- Exercise
Copy out every line of the records below word for word, without changing anything.

Records for locating described items
** Begin **
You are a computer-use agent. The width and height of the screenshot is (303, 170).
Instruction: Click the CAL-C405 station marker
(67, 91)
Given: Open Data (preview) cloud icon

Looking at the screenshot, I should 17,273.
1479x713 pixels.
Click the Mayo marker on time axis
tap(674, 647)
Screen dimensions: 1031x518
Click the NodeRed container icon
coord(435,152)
** End **
- Solved exercise
You are a computer-use agent. The width and height of the screenshot is (303, 170).
Instruction: Click the CAL-C405 station marker
(67, 91)
Given: Open Data (preview) cloud icon

Looking at the screenshot, I should 17,273.
1479x713 pixels.
Click the Mayo marker on time axis
tap(674, 647)
Screen dimensions: 1031x518
Click the NodeRed container icon
coord(435,152)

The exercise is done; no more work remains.